Un plato sencillo que conquista por su salsa
El pollo piccata transforma una pechuga común en una experiencia culinaria gracias a su salsa que mezcla el sabor ácido del limón, el toque salino de las alcaparras y la suavidad de la mantequilla y el caldo. Esta combinación crea una textura sedosa y un perfil de sabor equilibrado que se adapta a numerosos acompañamientos como ensaladas, arroz, cuscús, patatas o incluso espaguetis.
Una receta con historia entre Italia y Estados Unidos
Aunque el pollo piccata lleva un nombre italiano, su origen es estadounidense, fruto de la adaptación de recetas tradicionales italianas que usaban ternera. En Italia, la técnica 'piccata' consiste en aplanar la carne para acelerar su cocción, comúnmente con ternera. Sin embargo, durante los años treinta, los inmigrantes italianos en Estados Unidos sustituyeron esta carne por pollo, más accesible y económico, dando lugar a esta versión que hoy se ha popularizado mundialmente.

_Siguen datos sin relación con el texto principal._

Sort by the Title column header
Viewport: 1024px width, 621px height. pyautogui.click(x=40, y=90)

Pasos clave para preparar un pollo piccata perfecto
- Cortar las pechugas en filetes finos y salpimentar.
- Enharinar ligeramente los filetes y cocinarlos en mantequilla y aceite hasta dorar.

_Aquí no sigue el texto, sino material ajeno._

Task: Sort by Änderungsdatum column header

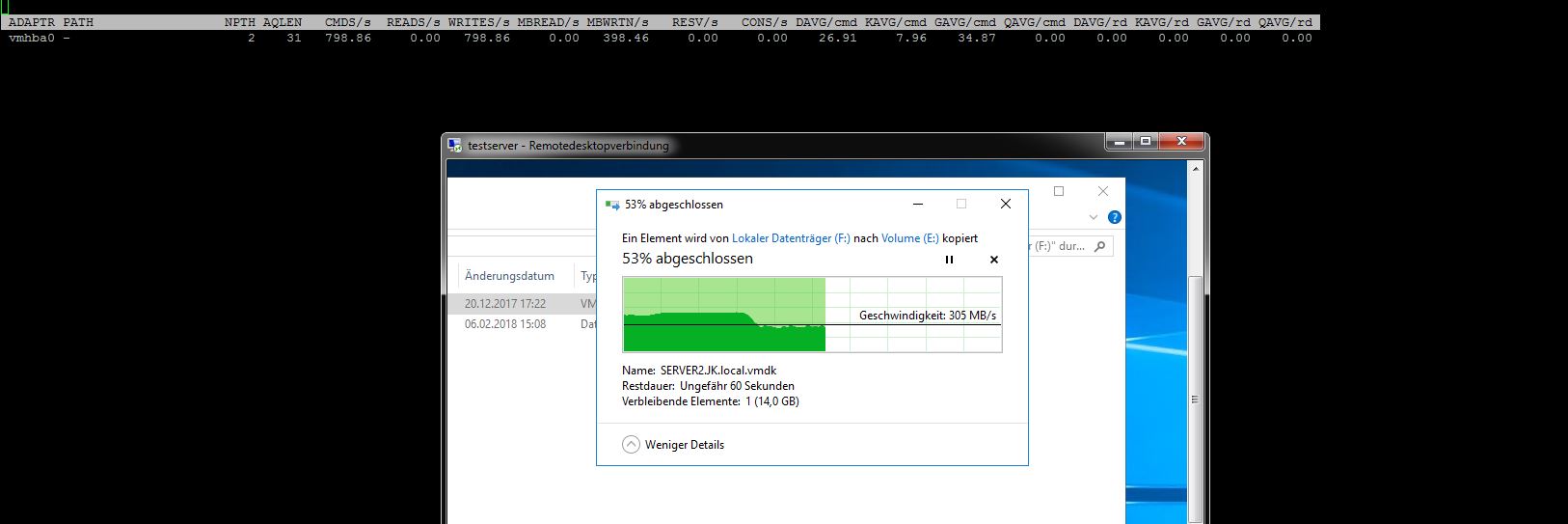Action: tap(509, 276)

- Desglasar la sartén con vino blanco, incorporando ajo y chalotas.
- Agregar rodajas de limón, alcaparras troceadas y caldo de pollo.
- Finalizar con zumo de limón y mantequilla para ligar la salsa.
- Servir el pollo bañado con la salsa y perejil picado.
Para una salsa más espesa, se puede añadir un poco más de mantequilla al final de la cocción. Esta receta sencilla invita a experimentar con diferentes acompañamientos y es ideal para quienes buscan una comida rápida pero llena de sabor.
Cómo seguirá conquistando el pollo piccata en las cocinas modernas
¿Será el pollo piccata el próximo básico en menús caseros y restaurantes? Su versatilidad y sabor equilibrado lo posicionan como una opción atractiva para reinventar platos con ingredientes accesibles. Además, su historia refleja cómo la gastronomía evoluciona al combinar tradiciones y recursos locales.